> **Saved data entries**
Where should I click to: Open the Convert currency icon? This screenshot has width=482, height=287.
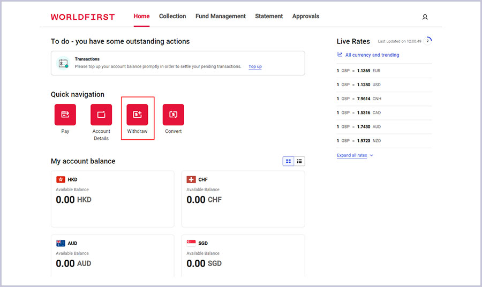click(173, 115)
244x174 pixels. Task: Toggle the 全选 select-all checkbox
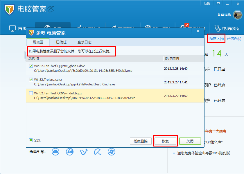click(x=31, y=140)
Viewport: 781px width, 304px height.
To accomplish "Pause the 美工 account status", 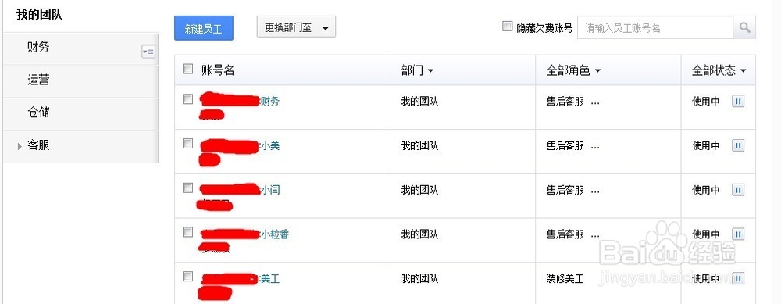I will (x=738, y=278).
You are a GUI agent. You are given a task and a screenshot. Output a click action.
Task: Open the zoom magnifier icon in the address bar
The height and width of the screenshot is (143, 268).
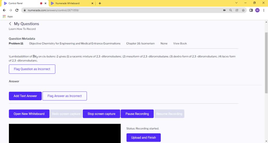[231, 10]
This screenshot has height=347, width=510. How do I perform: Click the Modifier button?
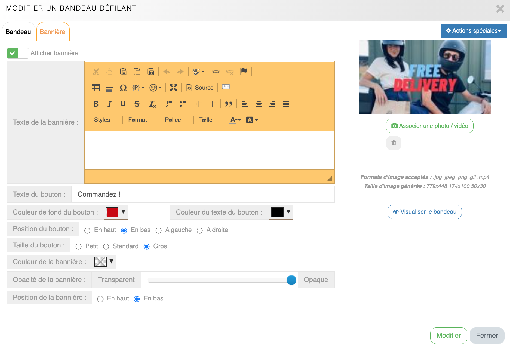(448, 335)
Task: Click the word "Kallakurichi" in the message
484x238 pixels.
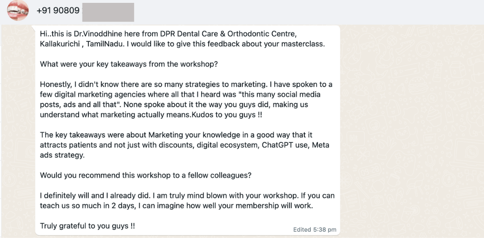Action: (x=61, y=43)
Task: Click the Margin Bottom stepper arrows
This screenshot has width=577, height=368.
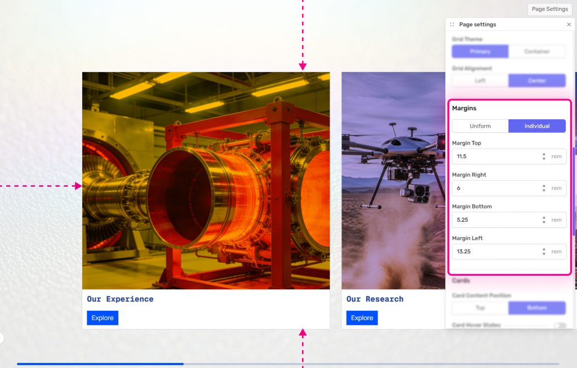Action: click(x=544, y=220)
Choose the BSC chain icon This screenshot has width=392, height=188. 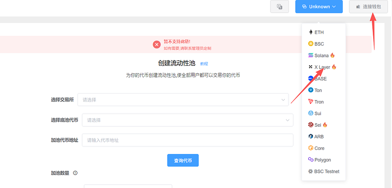(x=311, y=44)
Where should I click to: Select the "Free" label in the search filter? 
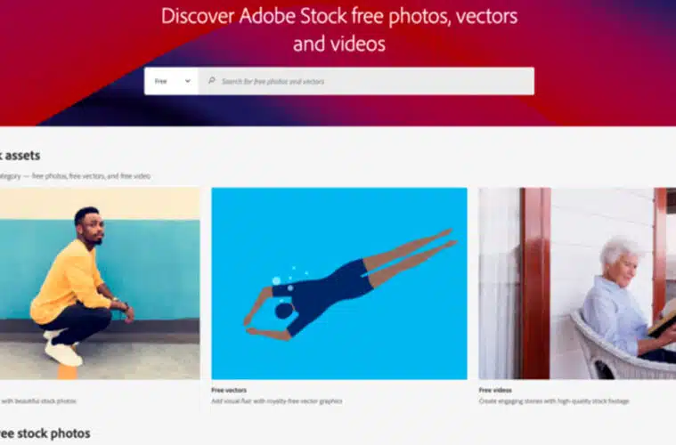coord(161,81)
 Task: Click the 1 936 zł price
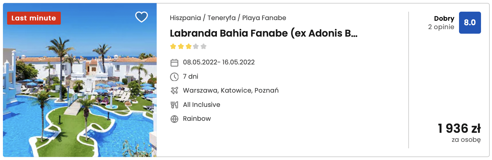tap(459, 129)
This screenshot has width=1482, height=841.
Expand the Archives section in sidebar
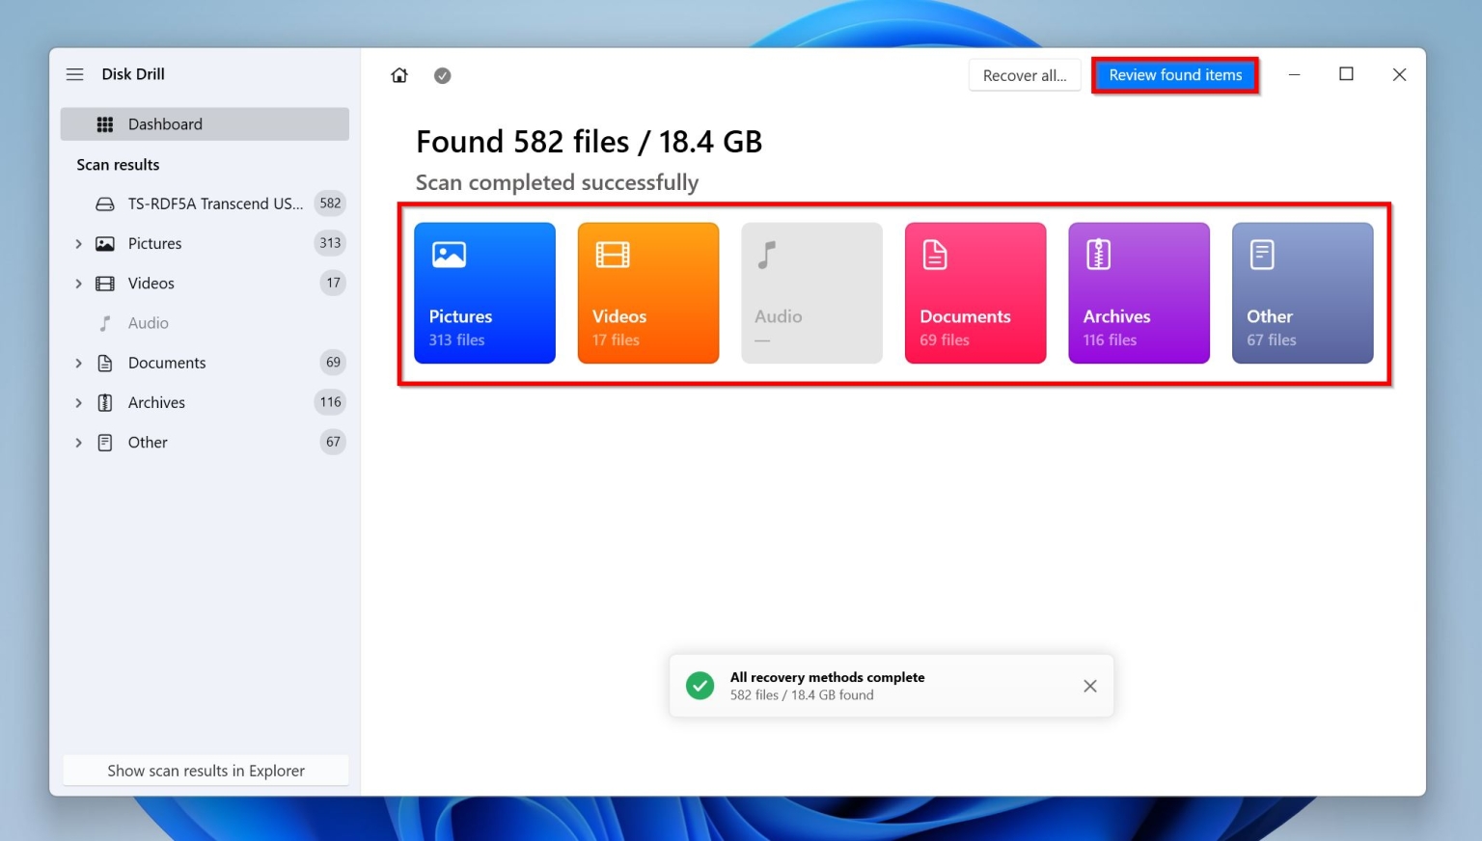point(79,402)
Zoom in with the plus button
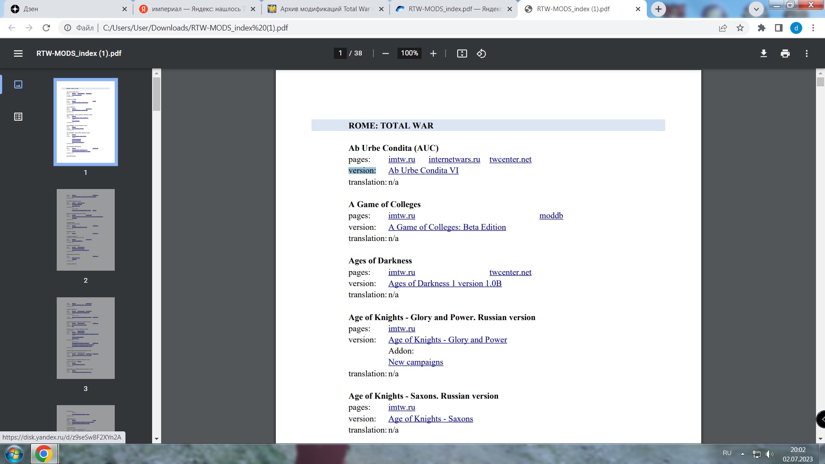Image resolution: width=825 pixels, height=464 pixels. pos(433,53)
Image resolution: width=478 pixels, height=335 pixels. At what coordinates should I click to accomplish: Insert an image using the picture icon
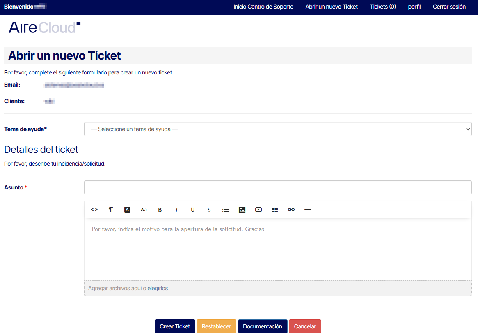(242, 210)
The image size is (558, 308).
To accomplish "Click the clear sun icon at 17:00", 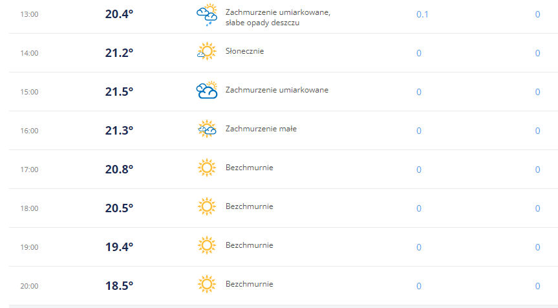I will 207,168.
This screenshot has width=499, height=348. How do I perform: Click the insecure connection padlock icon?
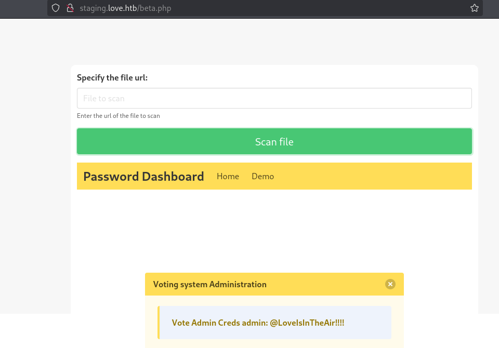70,8
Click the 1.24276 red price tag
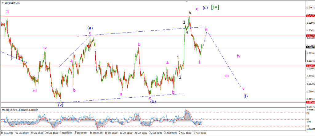 point(310,15)
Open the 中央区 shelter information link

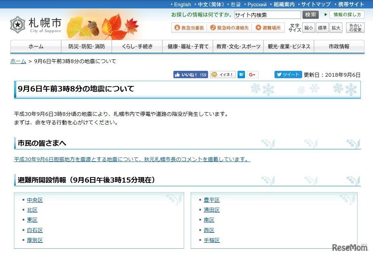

> **Exercise prompt**
Start at the line holding "Click the 1.24276 red price tag" and stop at the last line of the entries above. Repeat those lines exactly, pictures excluded.

> **Written answer**
Click the 1.24276 red price tag
 point(310,15)
Open the 中央区 shelter information link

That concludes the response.